▼

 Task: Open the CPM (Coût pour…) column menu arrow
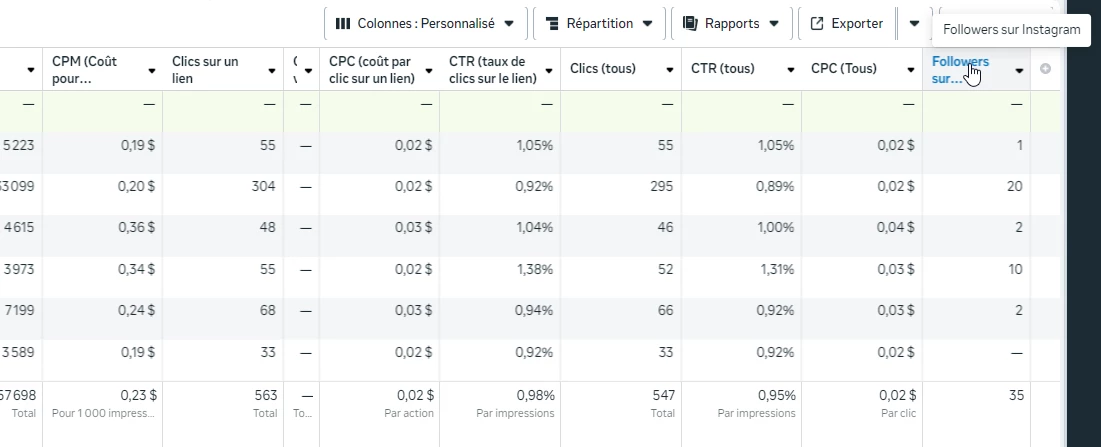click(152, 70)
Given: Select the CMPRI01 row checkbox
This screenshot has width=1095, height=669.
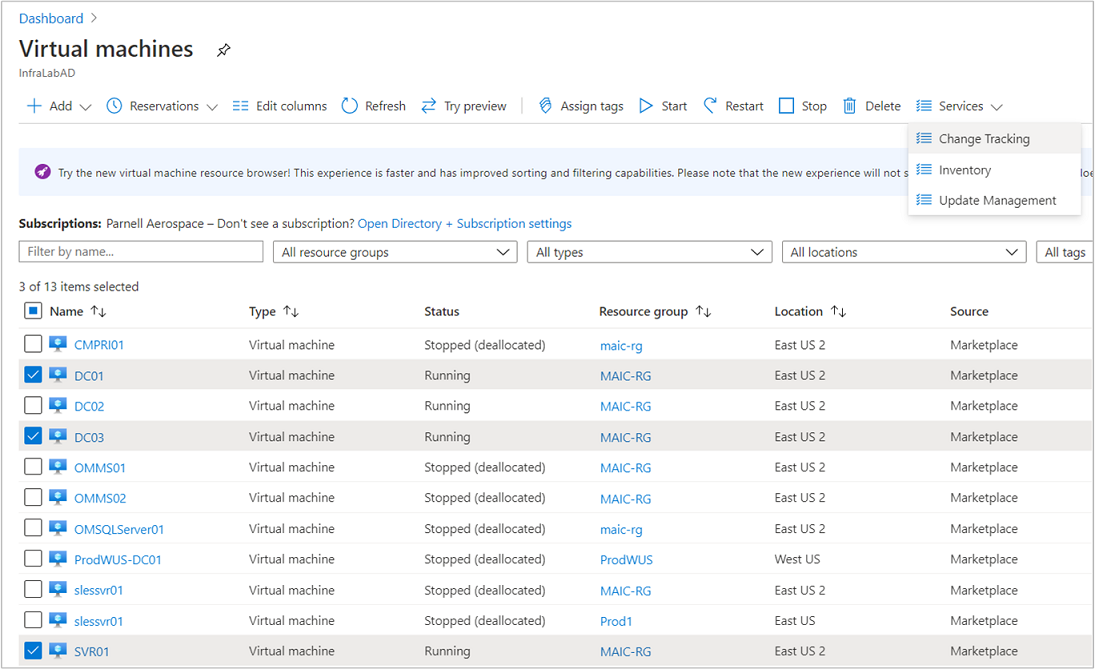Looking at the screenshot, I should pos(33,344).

▲
▼

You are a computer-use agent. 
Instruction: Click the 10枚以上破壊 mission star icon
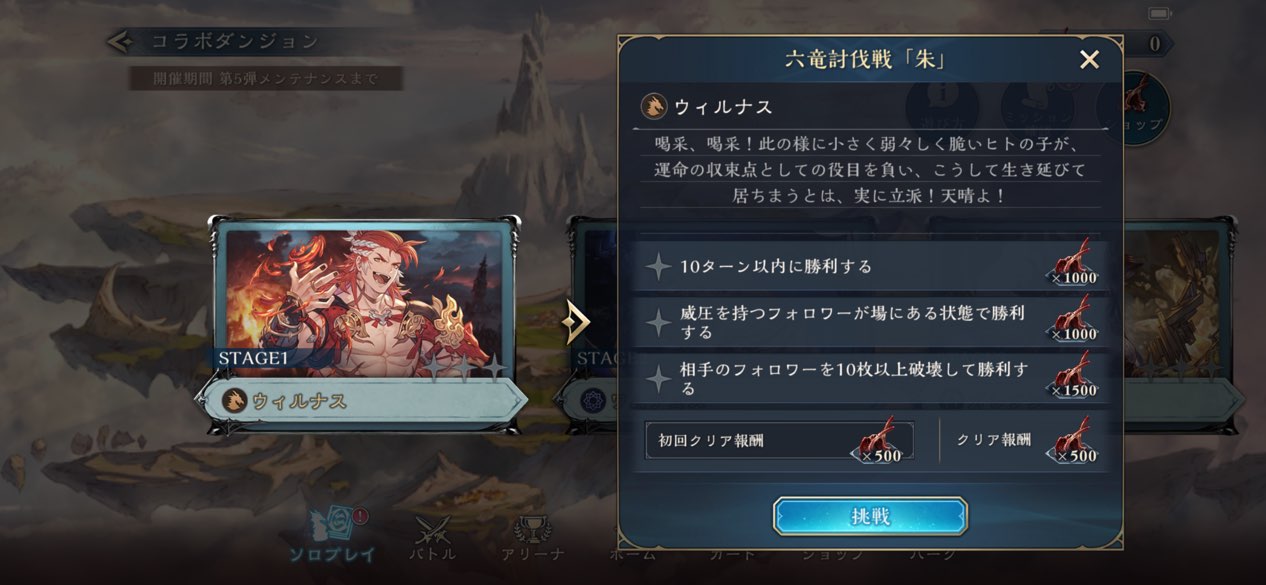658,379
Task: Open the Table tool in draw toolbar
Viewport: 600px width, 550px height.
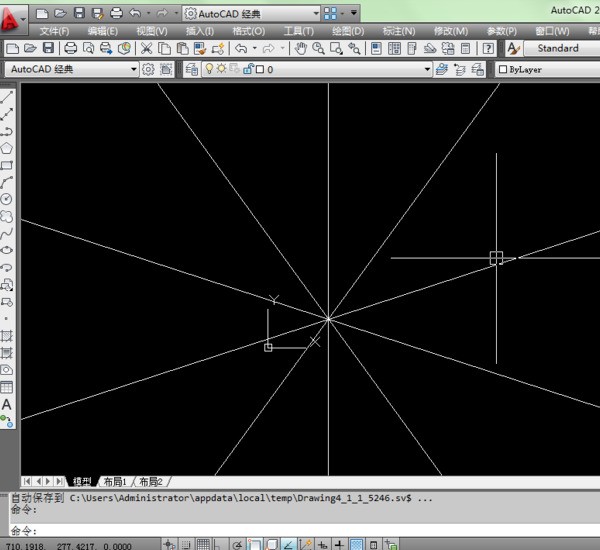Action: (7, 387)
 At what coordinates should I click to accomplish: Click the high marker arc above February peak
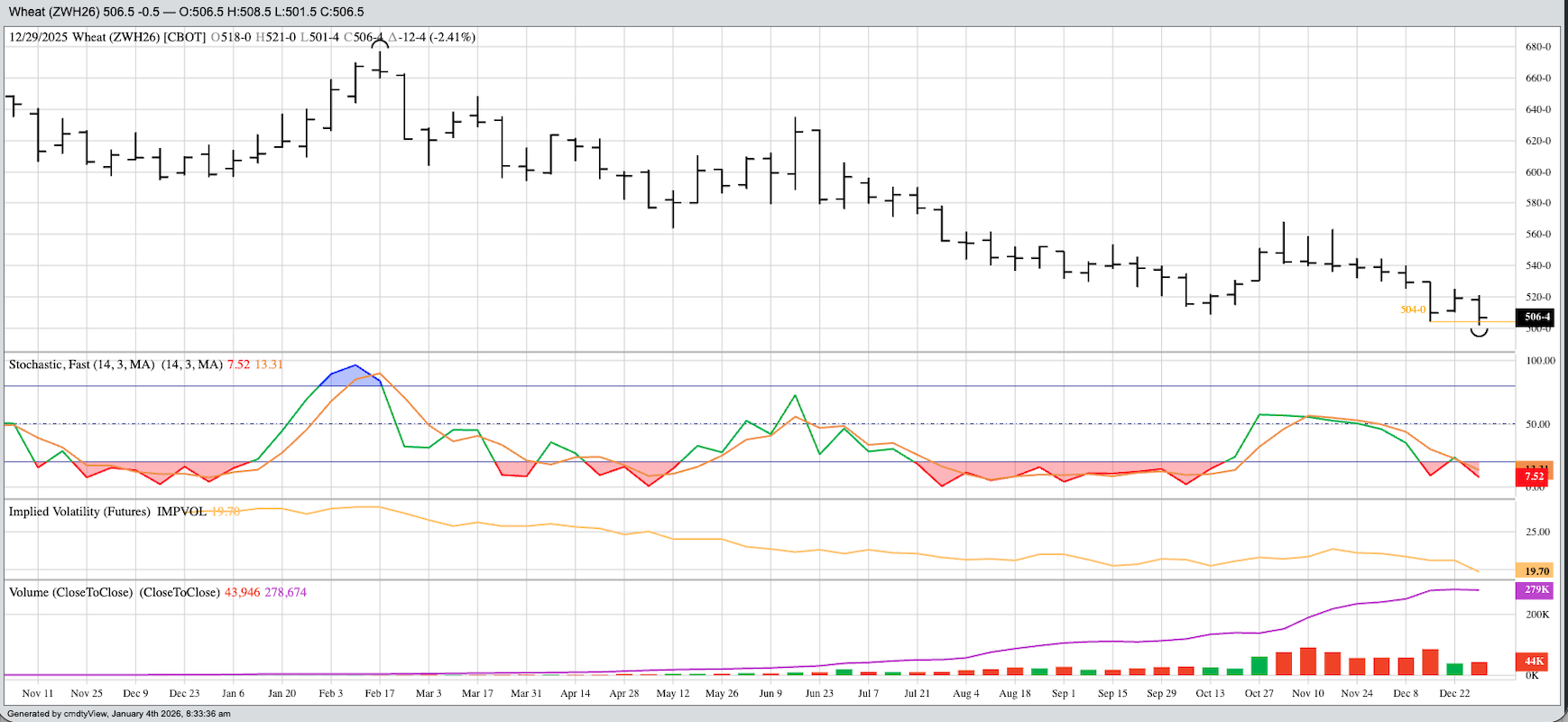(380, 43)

▲
▼

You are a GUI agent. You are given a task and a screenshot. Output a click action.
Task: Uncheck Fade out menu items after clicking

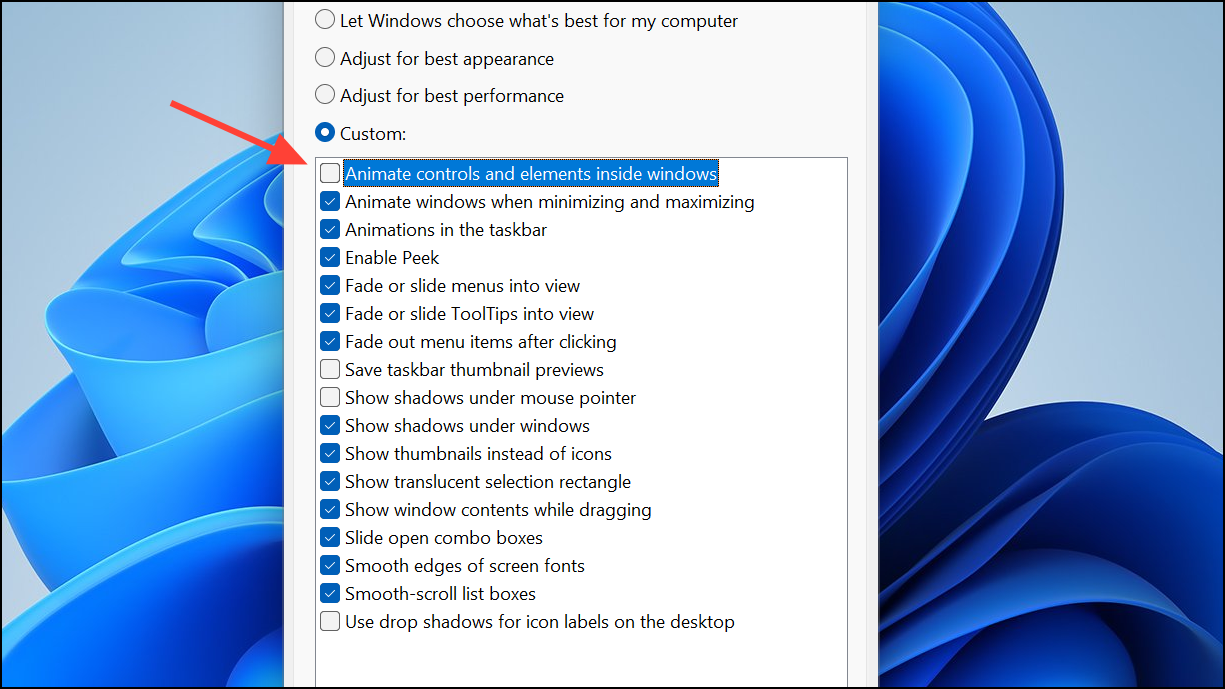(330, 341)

▲

Problem requirements. Your reply should contain only the number of lines in the entries above with the word "agent".

Task answer. 2